Right now, I would say that the chances of a decent health plan are slim to none. In fact, those chances are about the same as the chances for serious reform of our financial system. Big Pharma and the banks have become so wealthy and powerful since 1981 (the beginning of Reagan’s presidency and the beginning of the end of the regulatory regime enacted during the 1930s and designed to prevent the kind of financial meltdown we recently experienced), that they can probably sink any efforts at real reform.

Obama apparently did not appreciate the utter ferocity and ruthlessness of which the rich and powerful are capable when their power and wealth are threatened. That is what we are seeing now: mobs organized by right-wing groups in the pay of the drug companies infiltrating and disrupting town meetings with representatives with the clear intent to intimidate supporters of a national health plan.

Obama made two big mistakes, in my opinion. First, he aimed too low by taking the singer-payor option off the table before he even started. A single payor insurance system is by far the best method of efficiently delivering medical care to everyone. A single payor system would, of course, put the medical insurance industry out of business, and they will do anything to prevent that from happening. Why would Obama trade away the nuclear option before the game even started? It appears that he did it in an attempt to bring the industry to the table. He also promised that he would block any measure that would cost the pharmaceutical industry more than 80 billion dollars. I suppose that he is expecting reciprocity; that is a pipe-dream.

◆ **ACTIVITY 1**: In the health care commentary, what did Obama promise to block?
◆ **ACTIVITY 2**: Extend the health care commentary from the point where it stops.
The records are separate material, unrelated to the health care commentary.

(Saved data entries)
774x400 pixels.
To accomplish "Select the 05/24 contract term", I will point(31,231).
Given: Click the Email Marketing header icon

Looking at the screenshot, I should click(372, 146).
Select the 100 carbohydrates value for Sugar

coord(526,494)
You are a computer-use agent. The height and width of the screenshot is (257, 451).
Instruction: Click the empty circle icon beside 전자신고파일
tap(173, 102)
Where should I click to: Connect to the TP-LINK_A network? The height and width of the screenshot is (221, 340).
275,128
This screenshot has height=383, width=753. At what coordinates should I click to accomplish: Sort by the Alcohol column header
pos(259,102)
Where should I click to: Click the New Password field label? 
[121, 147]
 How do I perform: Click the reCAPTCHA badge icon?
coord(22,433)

--

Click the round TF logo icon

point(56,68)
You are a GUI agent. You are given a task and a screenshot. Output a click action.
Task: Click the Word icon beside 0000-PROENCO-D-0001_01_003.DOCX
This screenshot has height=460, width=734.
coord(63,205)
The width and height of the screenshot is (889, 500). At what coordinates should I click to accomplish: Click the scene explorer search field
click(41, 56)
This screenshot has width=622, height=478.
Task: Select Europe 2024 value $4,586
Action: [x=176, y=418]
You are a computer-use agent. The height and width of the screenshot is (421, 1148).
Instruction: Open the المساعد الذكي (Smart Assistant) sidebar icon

==

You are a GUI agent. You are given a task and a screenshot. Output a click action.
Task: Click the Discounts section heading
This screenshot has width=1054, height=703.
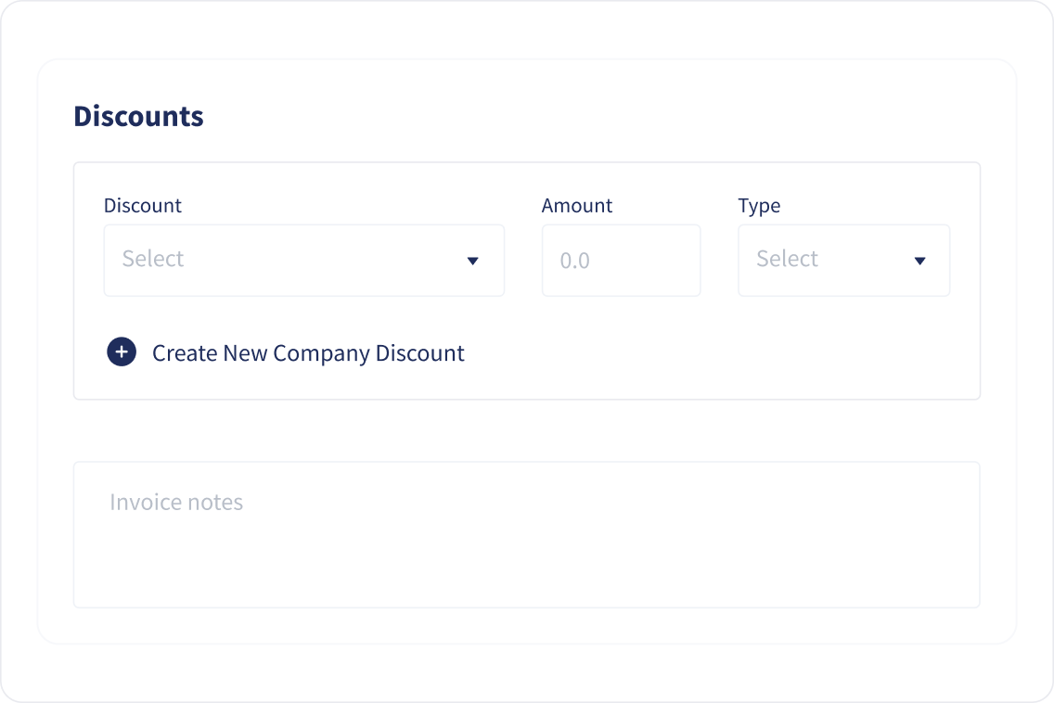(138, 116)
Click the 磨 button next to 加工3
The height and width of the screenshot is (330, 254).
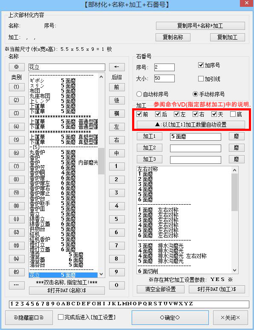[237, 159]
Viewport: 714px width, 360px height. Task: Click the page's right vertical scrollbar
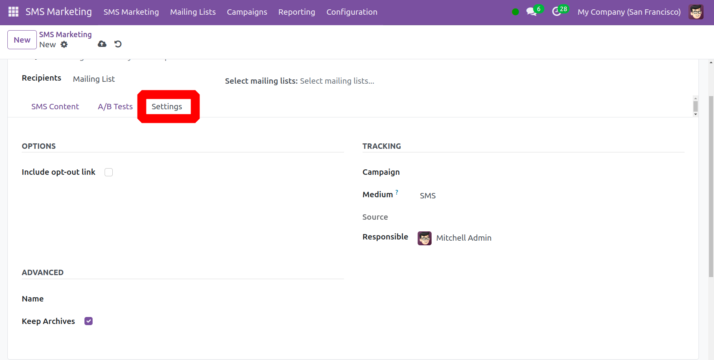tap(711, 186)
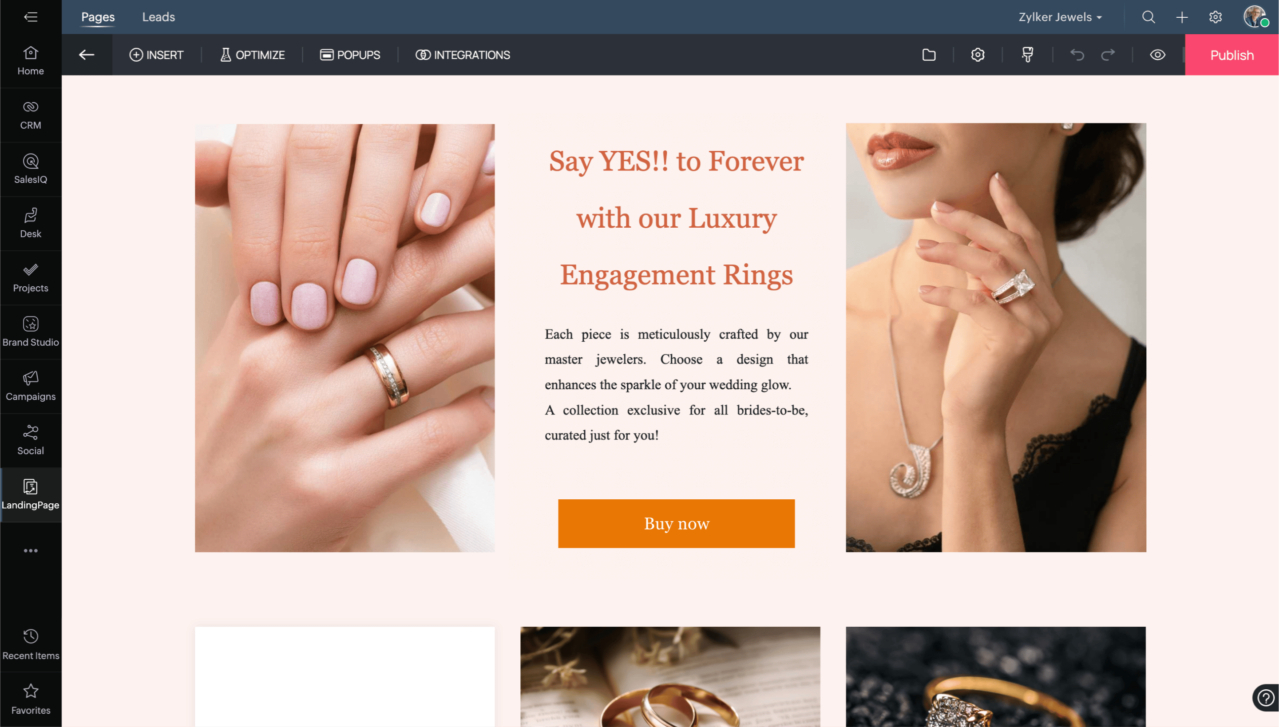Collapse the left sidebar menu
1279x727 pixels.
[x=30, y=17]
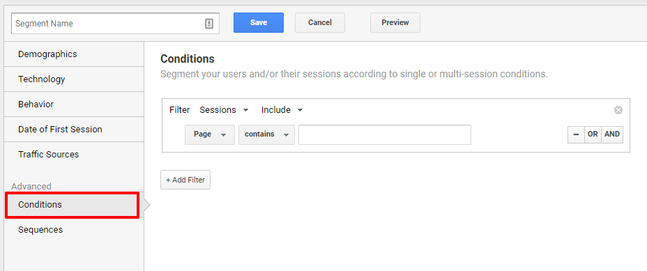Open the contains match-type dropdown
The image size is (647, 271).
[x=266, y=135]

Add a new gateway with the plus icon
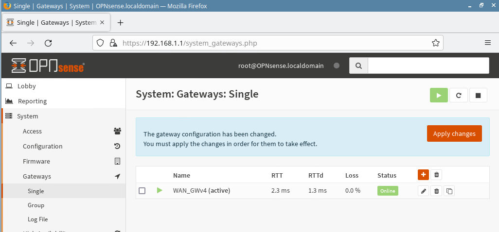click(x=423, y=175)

◆ **FINAL ANSWER 1**: He promised to block any measure that would cost the pharmaceutical industry more than 80 billion dollars.

◆ **FINAL ANSWER 2**:
Second, he needed a villain, and by cozying up to the health industry and the Republicans in Congress in an effort to be “bipartisan,” he eliminated two potential villains that would have more than adequately served his purposes. Without a populace charged up with a passion, either for healthcare reform or against Big Pharma or their water-carriers, the congressional Republicans and the Blue-Dogs, little is going to be accomplished.

And if nothing is accomplished, we will continue to spend 16% of our GDP on healthcare, more than twice what other industrial nations spend, and we will remain far less healthier than our counterparts.

You are going to hear much propaganda over the next few months about how the U.S. has the finest healthcare system in the world. Don’t believe it. We don’t.

Here are the rankings by the World Health Organization. Read and heed.

One simply hopes that Obama knows what he is doing. As I wrote before, he is a strategist and takes the long-term view. But things don’t look good right now.